Your assignment |
Starting at the line with "Image resolution: width=1134" and stopping at the final line, retype the data below exactly; do not carry over any pictures.

Given information |
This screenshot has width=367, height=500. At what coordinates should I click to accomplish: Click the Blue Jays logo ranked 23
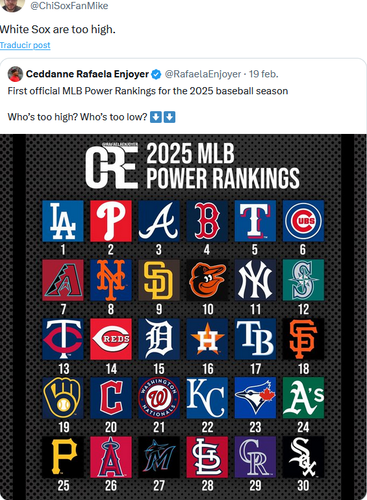click(x=255, y=398)
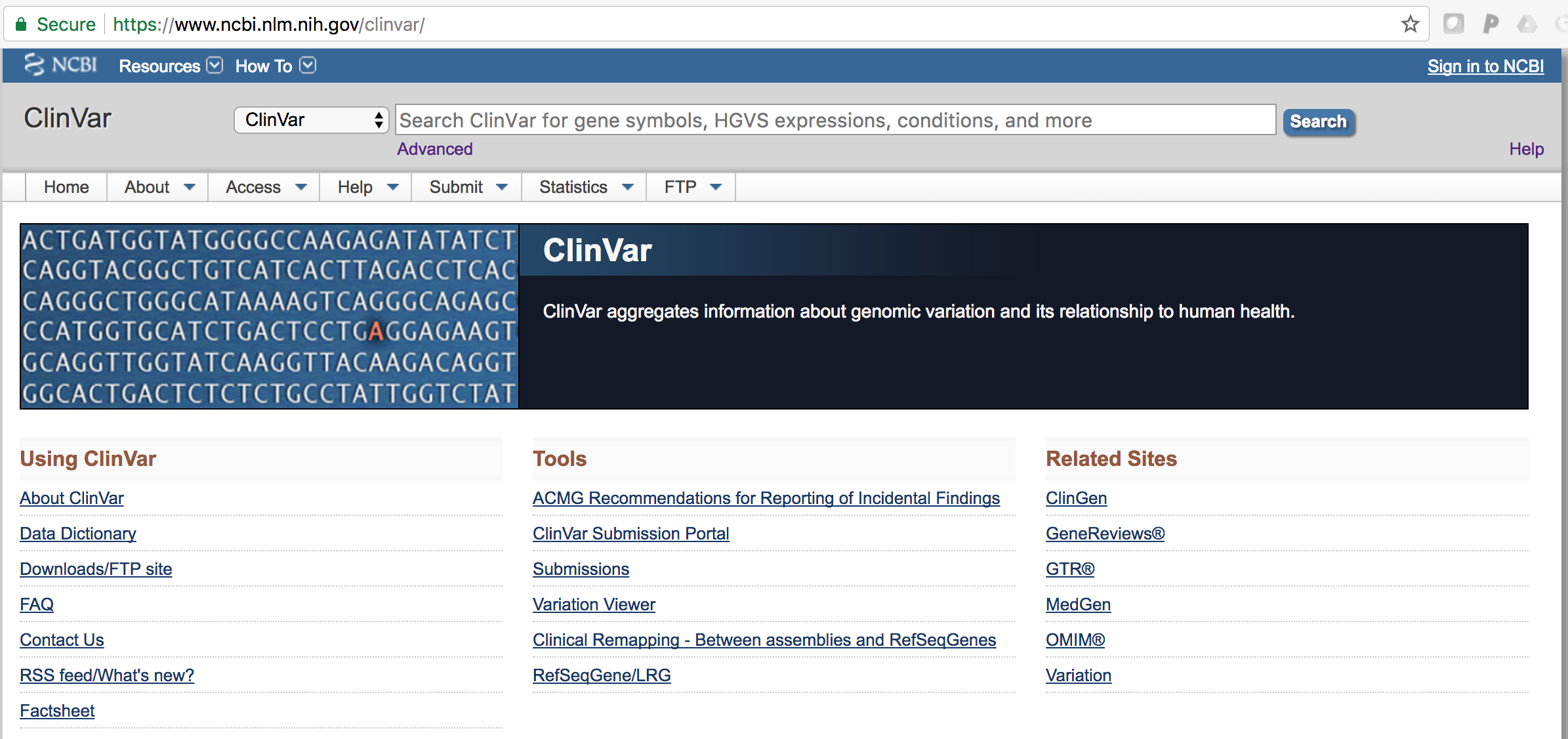The height and width of the screenshot is (739, 1568).
Task: Open the Resources dropdown in NCBI header
Action: [x=171, y=66]
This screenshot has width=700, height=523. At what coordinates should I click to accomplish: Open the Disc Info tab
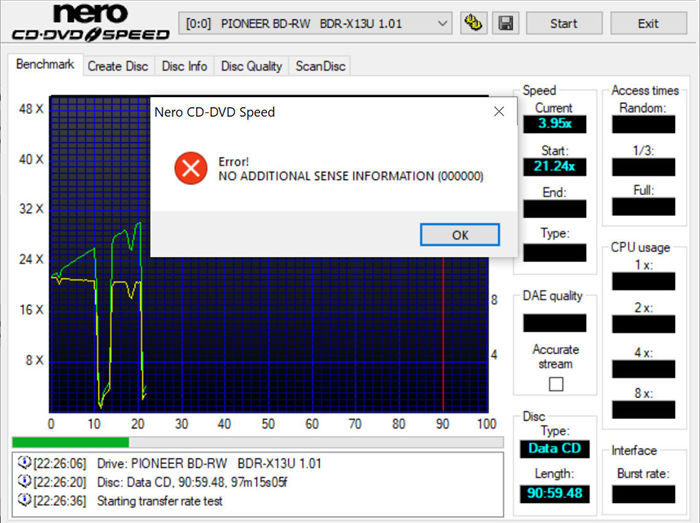point(184,66)
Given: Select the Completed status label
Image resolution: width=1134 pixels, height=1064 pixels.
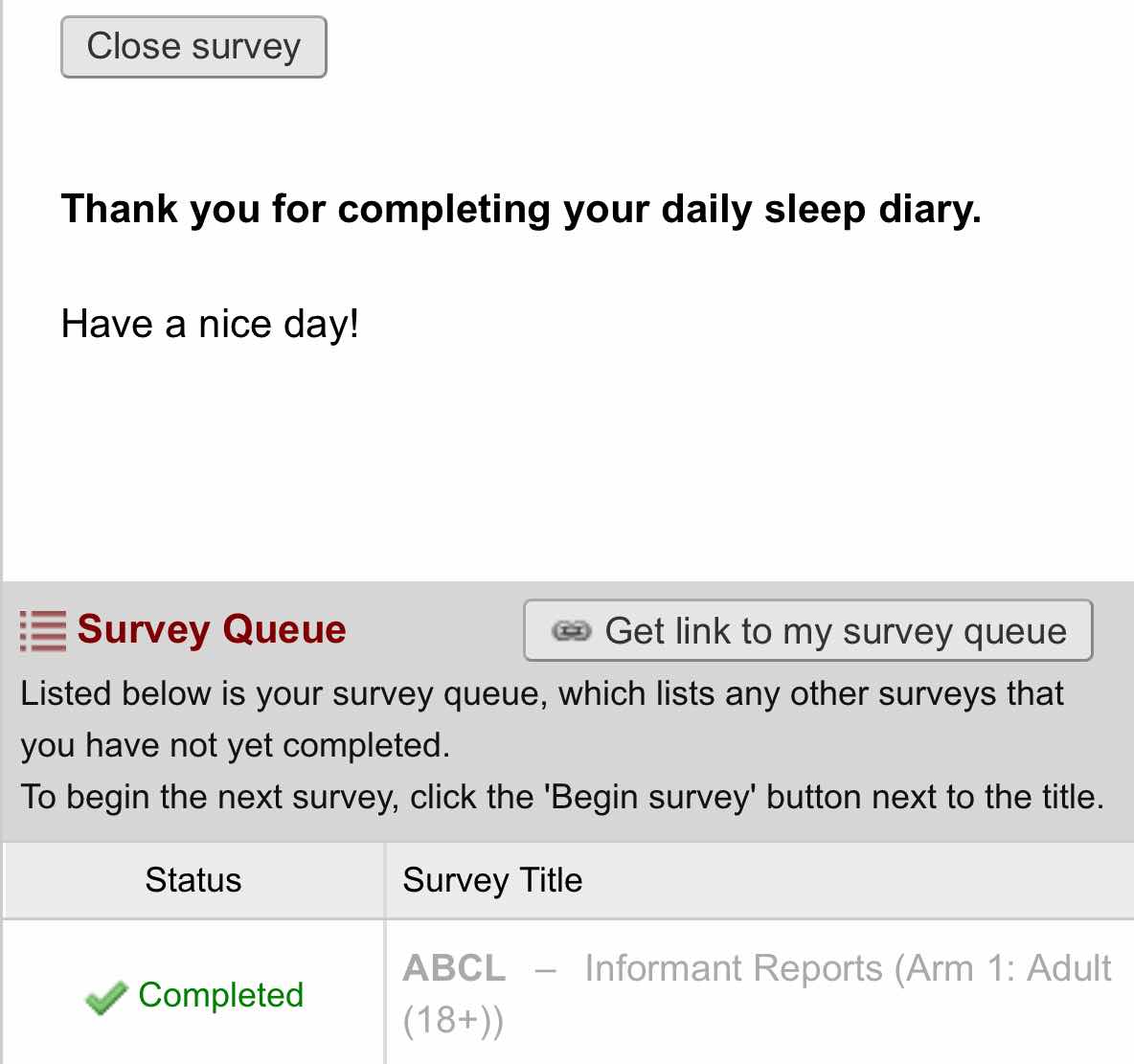Looking at the screenshot, I should pos(220,994).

Task response |
Image resolution: width=1134 pixels, height=1064 pixels.
Looking at the screenshot, I should pos(220,994).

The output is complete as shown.